| Problem to solve |
Your task is to transcribe the entries below exactly, beginning with the line containing "This screenshot has width=1200, height=607." and ending with the final line, and to add nothing else.

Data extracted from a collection
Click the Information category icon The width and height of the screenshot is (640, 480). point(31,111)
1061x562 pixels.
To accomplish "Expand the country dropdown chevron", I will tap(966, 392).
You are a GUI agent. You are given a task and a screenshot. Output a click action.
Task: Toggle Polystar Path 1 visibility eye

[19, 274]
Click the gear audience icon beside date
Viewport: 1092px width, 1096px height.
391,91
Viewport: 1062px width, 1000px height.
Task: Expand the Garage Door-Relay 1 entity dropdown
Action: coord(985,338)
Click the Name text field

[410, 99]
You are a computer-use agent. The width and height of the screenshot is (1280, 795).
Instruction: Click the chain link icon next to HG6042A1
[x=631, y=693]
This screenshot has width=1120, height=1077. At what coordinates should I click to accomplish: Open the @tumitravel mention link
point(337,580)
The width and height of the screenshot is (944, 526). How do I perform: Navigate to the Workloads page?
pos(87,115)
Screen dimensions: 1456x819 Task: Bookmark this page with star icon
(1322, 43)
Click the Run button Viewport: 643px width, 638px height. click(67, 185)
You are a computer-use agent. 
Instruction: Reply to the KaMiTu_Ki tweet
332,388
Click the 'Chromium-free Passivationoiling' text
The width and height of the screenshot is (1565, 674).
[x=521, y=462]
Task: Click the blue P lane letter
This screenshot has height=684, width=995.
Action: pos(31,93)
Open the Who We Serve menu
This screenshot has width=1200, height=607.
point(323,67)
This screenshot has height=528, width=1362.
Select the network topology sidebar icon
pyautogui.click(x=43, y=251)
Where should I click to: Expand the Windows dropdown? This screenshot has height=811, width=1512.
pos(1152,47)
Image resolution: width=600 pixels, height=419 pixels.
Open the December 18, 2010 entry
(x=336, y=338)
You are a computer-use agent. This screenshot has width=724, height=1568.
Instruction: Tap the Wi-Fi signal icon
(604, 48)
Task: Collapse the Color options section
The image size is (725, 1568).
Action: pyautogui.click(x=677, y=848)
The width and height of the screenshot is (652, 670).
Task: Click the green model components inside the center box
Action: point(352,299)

| Answer to the exercise |
This screenshot has width=1200, height=607.
point(323,67)
This screenshot has height=528, width=1362.
Select the network topology sidebar icon
pyautogui.click(x=43, y=251)
Where should I click to: Expand the Windows dropdown? This screenshot has height=811, width=1512.
pos(1152,47)
Image resolution: width=600 pixels, height=419 pixels.
Open the December 18, 2010 entry
(x=336, y=338)
You are a computer-use agent. This screenshot has width=724, height=1568.
Instruction: Tap the Wi-Fi signal icon
(604, 48)
Task: Collapse the Color options section
The image size is (725, 1568).
Action: pyautogui.click(x=677, y=848)
The width and height of the screenshot is (652, 670).
Task: Click the green model components inside the center box
Action: point(352,299)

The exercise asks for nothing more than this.